Subí al vestíbulo y me situé de nuevo en mi sitio, pero apenas transcurridos cinco minutos, mister Cardinal apareció en el umbral de la puerta de la biblioteca y me hizo una señal.

– No me gusta tener que molestarle, Stevens -dijo -, pero ¿le importaría servirme un poco de coñac? La botella que me ha traído hace unos instantes, parece que ya se ha acabado.

– No dude en pedirme lo que quiera, señor. Sólo que… si tiene usted que terminar esos artículos, no sé si le conviene seguir bebiendo, señor.

– No se preocupe por mis artículos, Stevens.
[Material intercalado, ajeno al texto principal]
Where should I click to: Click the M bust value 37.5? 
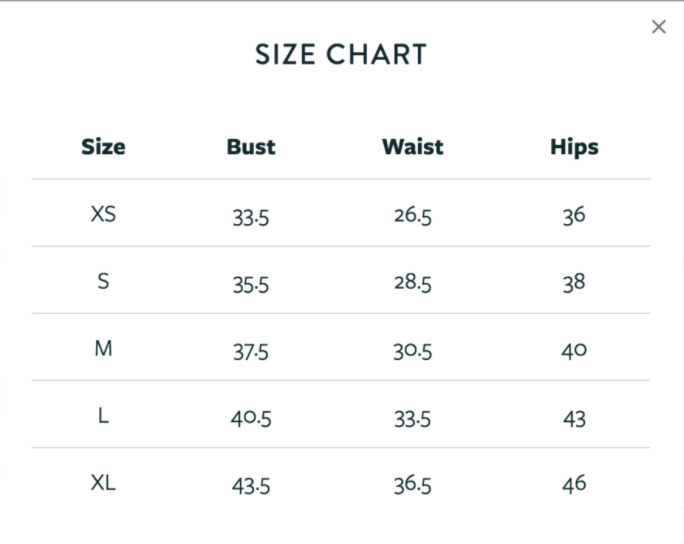click(251, 352)

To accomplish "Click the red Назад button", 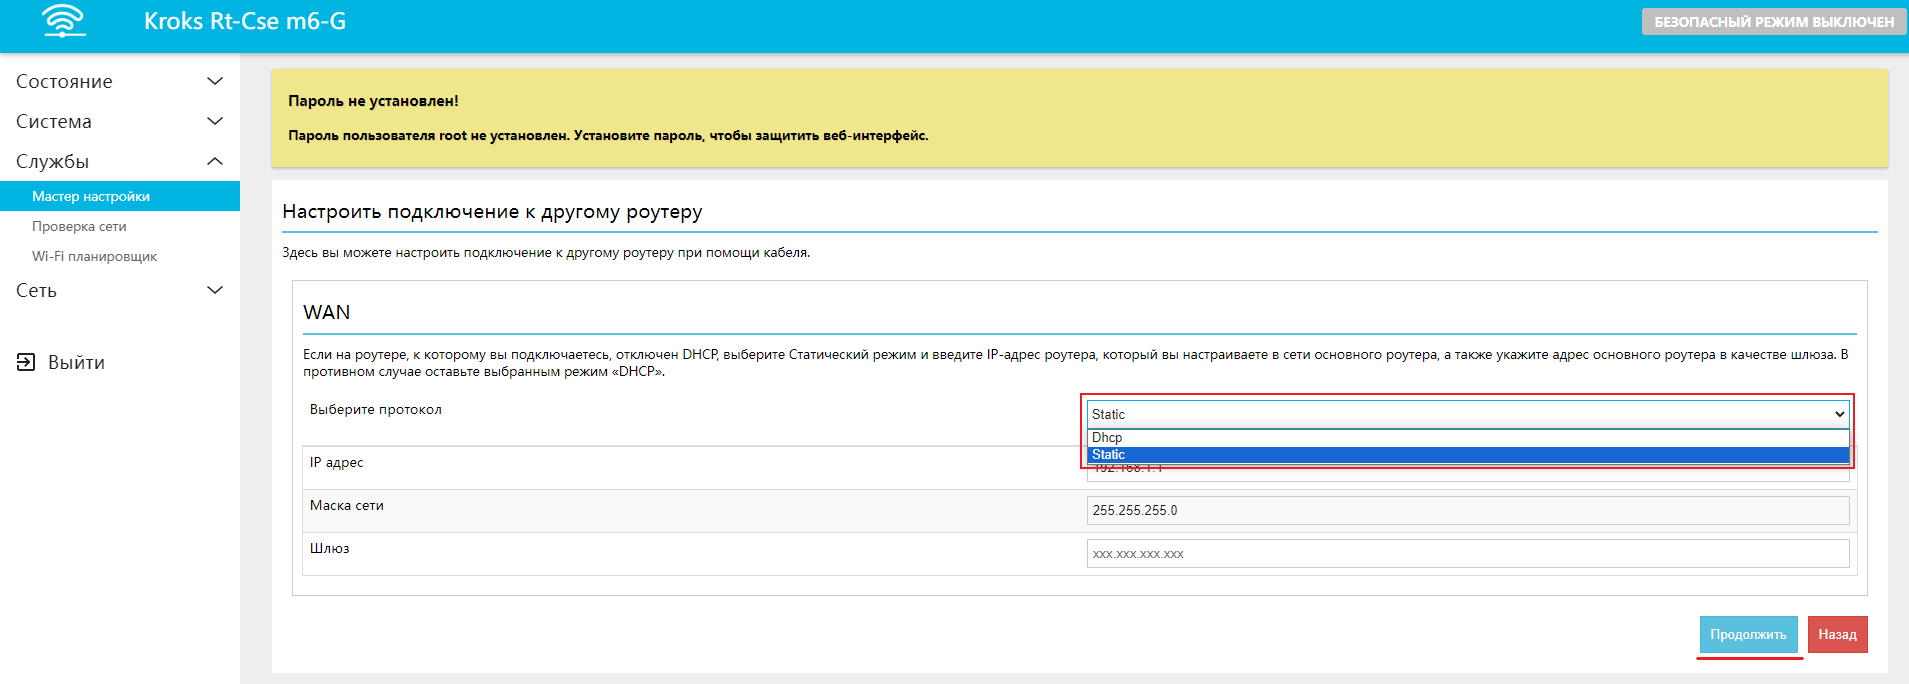I will (x=1837, y=634).
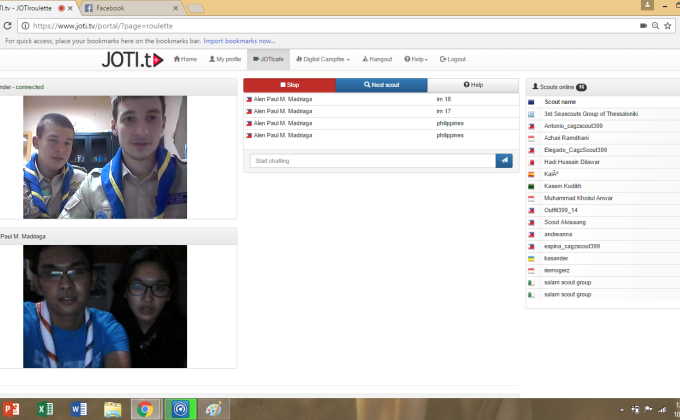Go to the My profile page
This screenshot has height=420, width=680.
(x=223, y=59)

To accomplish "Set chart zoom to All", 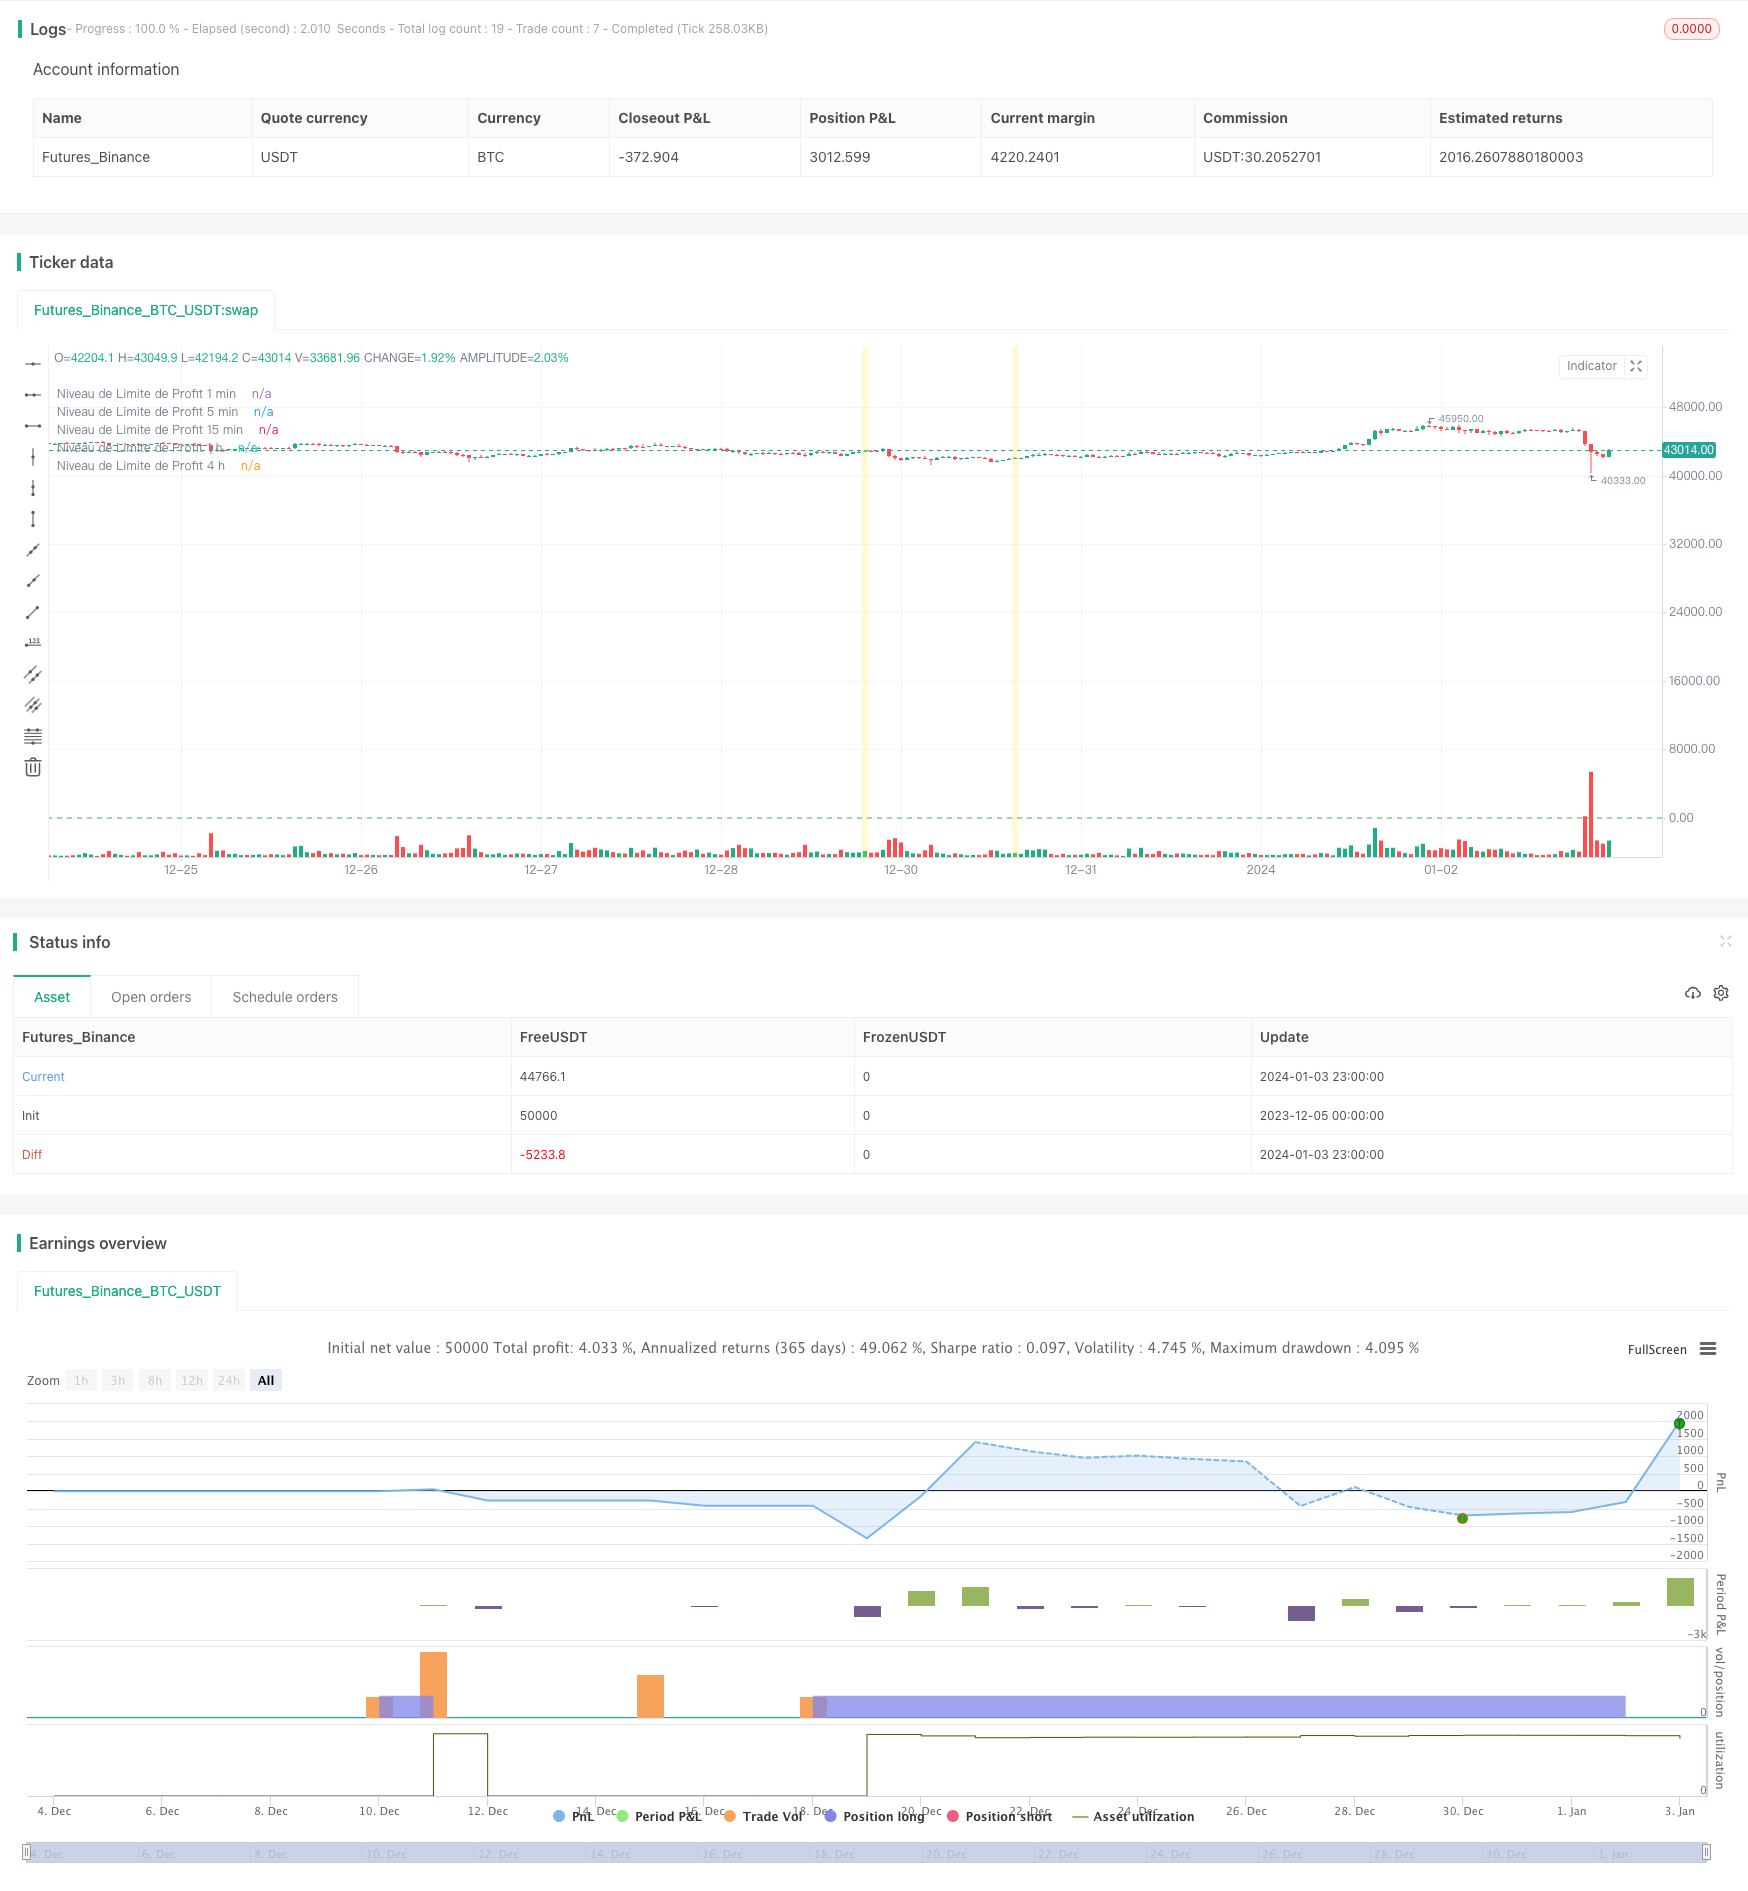I will 266,1380.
Ande, sea amable y tráigame un poco de coñac.

– Muy bien, señor.

Cuando al cabo de un rato volví a la biblioteca, mister Cardinal erraba entre los estantes examinando el lomo de los libros. Una de las mesas cercanas estaba cubierta con algunos papeles sueltos y en desorden. Al verme llegar, mister Cardinal se mostró satisfecho y se dejó caer en uno de los sillones de cuero. Me acerqué, le serví un poco de coñac y le entregué la copa.

– Stevens -dijo-, ¿se da cuenta de que somos amigos desde hace ya muchos años?

– Claro, señor.

– ¿Sabe?, cada vez que vengo aquí me gusta hablar con usted. -Sí, señor. -Me gustaría de veras que se sentara. Quiero que hablemos como amigos y no que se quede usted ahí plantado con esa maldita bandeja, como si fuese a salir corriendo de un momento a otro.

– Discúlpeme, señor.

Dejé la bandeja y me senté educadamente en el sillón que me indicaba mister Cardinal.

– Eso está mejor -dijo mister Cardinal-. Supongo que entre los presentes en el salón no estará el primer ministro.

– ¿El primer ministro?

– Está bien. No tiene por qué decirme nada. Entiendo que su situación es muy delicada.

Mister Cardinal soltó un suspiro. Desvió su mirada hacia todos los papeles que había desordenados por la mesa y, acto seguido, prosiguió:

– Supongo que no es necesario que le diga lo que siento por el señor, ¿verdad, Stevens? Ya lo sabe, para mí es como un segundo padre. Sí, ya sé que no es necesario que se lo diga.

– No, señor.

– Siento por él un gran afecto.

– Lo sé, señor.

– Y sé que usted también, Stevens. Sé que le tiene usted un gran aprecio, ¿verdad?

– Así es, señor.

– Muy bien. O sea, que en eso estamos de acuerdo. Pero ahora consideremos los hechos. Verá, el señor está nadando en aguas muy peligrosas. Y no sólo eso. Estoy viendo que cada vez se está yendo más adentro, lo cual me preocupa. Además, me temo que no sepa volver.